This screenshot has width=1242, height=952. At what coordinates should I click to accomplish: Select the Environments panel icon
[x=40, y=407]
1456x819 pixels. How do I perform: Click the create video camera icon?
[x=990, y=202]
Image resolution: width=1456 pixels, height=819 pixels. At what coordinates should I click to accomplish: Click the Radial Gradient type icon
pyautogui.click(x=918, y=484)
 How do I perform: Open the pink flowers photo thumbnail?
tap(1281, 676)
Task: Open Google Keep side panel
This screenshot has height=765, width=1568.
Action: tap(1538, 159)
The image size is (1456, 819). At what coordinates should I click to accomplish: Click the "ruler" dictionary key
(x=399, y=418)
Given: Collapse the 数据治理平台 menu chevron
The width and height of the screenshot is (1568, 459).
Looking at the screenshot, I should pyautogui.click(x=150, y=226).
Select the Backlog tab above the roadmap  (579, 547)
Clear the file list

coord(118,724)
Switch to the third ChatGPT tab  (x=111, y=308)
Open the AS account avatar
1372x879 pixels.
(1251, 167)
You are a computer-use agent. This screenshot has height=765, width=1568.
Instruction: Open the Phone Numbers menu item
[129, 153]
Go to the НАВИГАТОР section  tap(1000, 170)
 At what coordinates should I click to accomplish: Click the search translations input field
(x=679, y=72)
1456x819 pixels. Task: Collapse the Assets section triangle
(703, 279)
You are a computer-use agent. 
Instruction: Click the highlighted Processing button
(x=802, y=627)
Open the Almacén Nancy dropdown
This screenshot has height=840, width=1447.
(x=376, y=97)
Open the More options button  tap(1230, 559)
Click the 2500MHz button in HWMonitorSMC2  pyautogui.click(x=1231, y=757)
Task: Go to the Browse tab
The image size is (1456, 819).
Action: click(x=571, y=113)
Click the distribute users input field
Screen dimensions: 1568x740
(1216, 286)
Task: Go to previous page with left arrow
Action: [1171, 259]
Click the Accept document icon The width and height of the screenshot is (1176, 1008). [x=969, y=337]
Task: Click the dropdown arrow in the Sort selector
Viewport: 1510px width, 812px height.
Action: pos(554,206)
__________
*Work instruction:* Your reply should match the data above exactly, line for line.

*Response box:*
This screenshot has width=1242, height=952. At what coordinates should I click to accomplish: Select the Environments panel icon
[x=40, y=407]
1456x819 pixels. How do I perform: Click the create video camera icon?
[x=990, y=202]
Image resolution: width=1456 pixels, height=819 pixels. At what coordinates should I click to accomplish: Click the Radial Gradient type icon
pyautogui.click(x=918, y=484)
 How do I perform: Open the pink flowers photo thumbnail?
tap(1281, 676)
Task: Open Google Keep side panel
This screenshot has height=765, width=1568.
Action: tap(1538, 159)
The image size is (1456, 819). At what coordinates should I click to accomplish: Click the "ruler" dictionary key
(x=399, y=418)
Given: Collapse the 数据治理平台 menu chevron
The width and height of the screenshot is (1568, 459).
Looking at the screenshot, I should pyautogui.click(x=150, y=226).
Select the Backlog tab above the roadmap  (579, 547)
Clear the file list

coord(118,724)
Switch to the third ChatGPT tab  (x=111, y=308)
Open the AS account avatar
1372x879 pixels.
(1251, 167)
You are a computer-use agent. This screenshot has height=765, width=1568.
Instruction: Open the Phone Numbers menu item
[129, 153]
Go to the НАВИГАТОР section  tap(1000, 170)
 At what coordinates should I click to accomplish: Click the search translations input field
(x=679, y=72)
1456x819 pixels. Task: Collapse the Assets section triangle
(703, 279)
You are a computer-use agent. 
Instruction: Click the highlighted Processing button
(x=802, y=627)
Open the Almacén Nancy dropdown
This screenshot has height=840, width=1447.
(x=376, y=97)
Open the More options button  tap(1230, 559)
Click the 2500MHz button in HWMonitorSMC2  pyautogui.click(x=1231, y=757)
Task: Go to the Browse tab
The image size is (1456, 819).
Action: click(x=571, y=113)
Click the distribute users input field
Screen dimensions: 1568x740
(1216, 286)
Task: Go to previous page with left arrow
Action: [1171, 259]
Click the Accept document icon The width and height of the screenshot is (1176, 1008). [x=969, y=337]
Task: Click the dropdown arrow in the Sort selector
Viewport: 1510px width, 812px height.
Action: pos(554,206)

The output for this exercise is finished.